Brooke Richardson 38:35
Mattie Murrey 38:36
And when I have students that come to Fresh SLP, or come to my stuff, they're like, “Wait a minute, my carpet didn't roll out. Something's wrong with me. Something I'm doing”. And it's like, no, this is a mindset that – while it has some elements of truth to it, is a mindset that really isn’t realistic and can set people up to fail.
Brooke Richardson 38:58
Mattie Murrey 39:00
So, on that piece then, what words of advice would you recommend to somebody in graduate school?
Brooke Richardson 39:09
I would say give yourself as much grace as you can. You're learning a lot and you're not only learning about aphasia, and dysarthria and dysphagia, you are learning about a lot of professional issues that extend far beyond textbooks. You're learning how to integrate your textbook knowledge with real patients. You're learning how to interact with distraught family members, with members of the medical team who may or may not be receptive to what it is you have to say.
Mattie Murrey 39:45
Brooke Richardson 39:45
You are learning to have different styles of supervision as you're going through your clinical placements.
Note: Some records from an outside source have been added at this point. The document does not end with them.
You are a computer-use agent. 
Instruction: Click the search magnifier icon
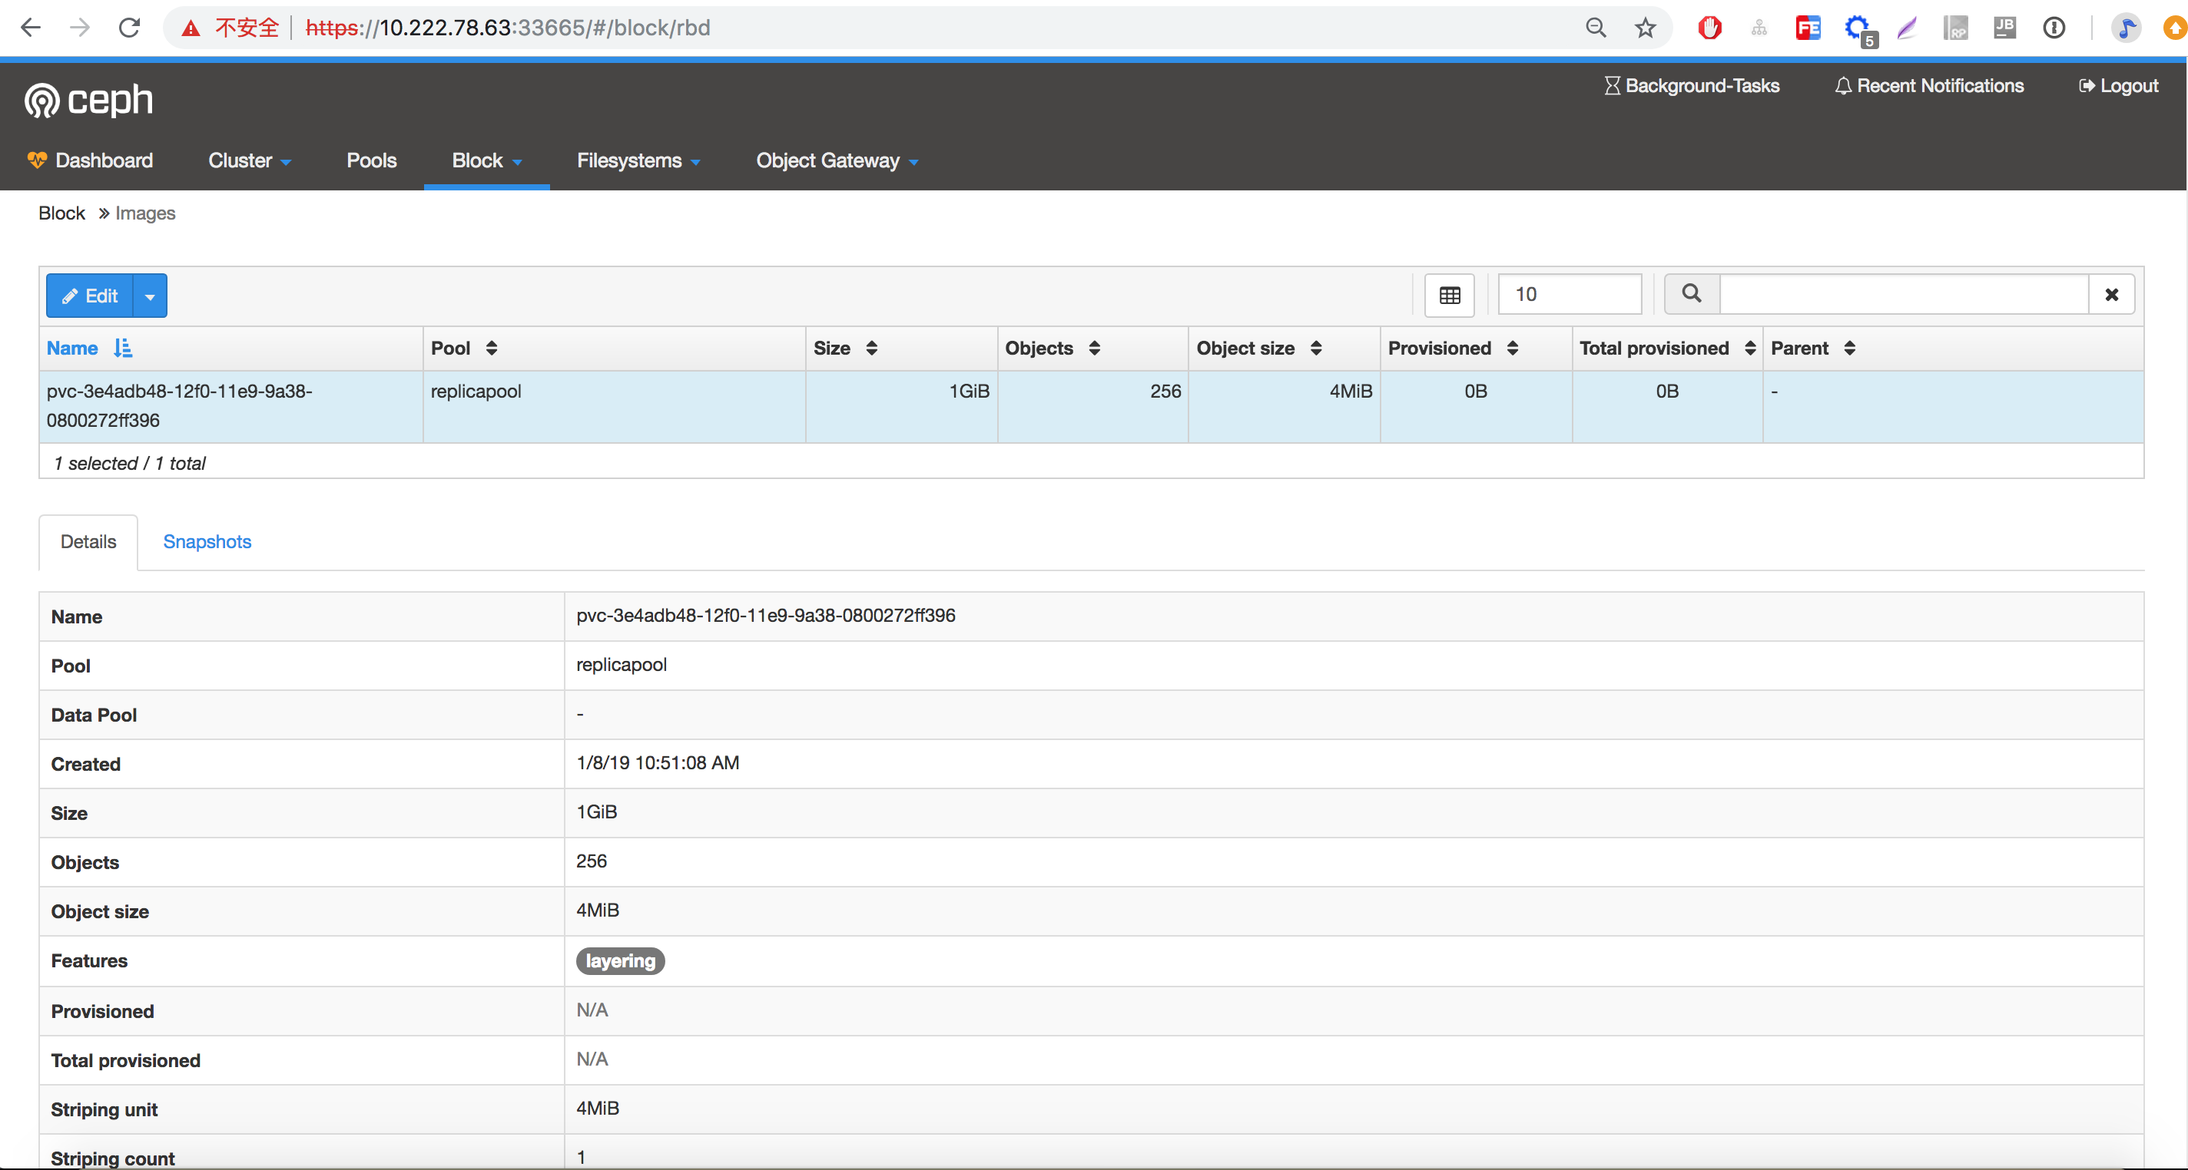tap(1690, 294)
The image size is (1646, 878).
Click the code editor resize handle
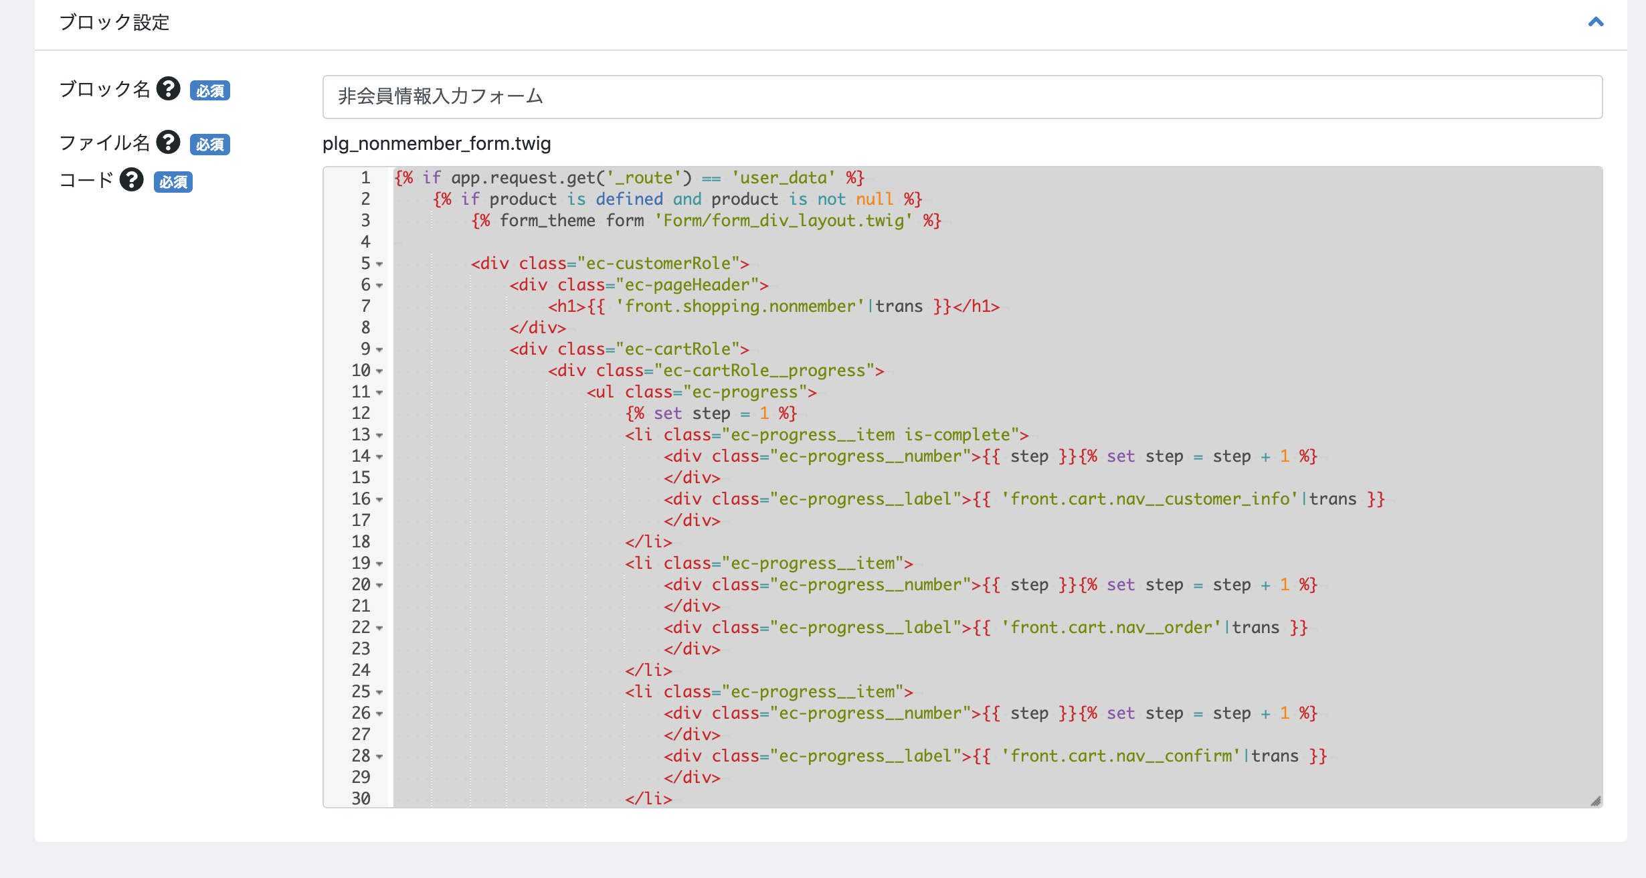pyautogui.click(x=1596, y=801)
You're going to learn how to interact with people, and what your learning style is, and what your feedback style is as you go into your clinical fellowship. And you're going to take these experiences for the rest of your career, and even if you don't have the best experience in one setting, or with one supervisor, there's still a lesson to take away from that. There's still some nugget of information, or something that you learned, something that you improved about yourself as a result of that experience that was maybe not overall positive. Of course, your positive experiences, you'll take those along with you too. But give yourself grace. Know that learning begins the day that you graduate.
Mattie Murrey 40:46
All right, what is one thing you did not learn in graduate school?
Brooke Richardson 40:51
Gosh, what is one thing I didn't learn in graduate school? Mhm. There are so many. Okay. I didn't truly learn in graduate school how to be a part of a truly supportive community.
Mattie Murrey 41:16
So, go find those communities.
Brooke Richardson 41:19
Go find them, and do not leave them.
Mattie Murrey 41:21
Right. They can find one at The Modern MedSLP, and at Fresh SLP. Thank you for your time today, Brooke.
Brooke Richardson 41:28
Thank you so much. It was great to be here.
Mattie Murrey 41:39
I hope today's conversation has created some aha moments for you, and motivated you to become a better SLP, continuing to connect some of those missing links between what you know and how to use that knowledge.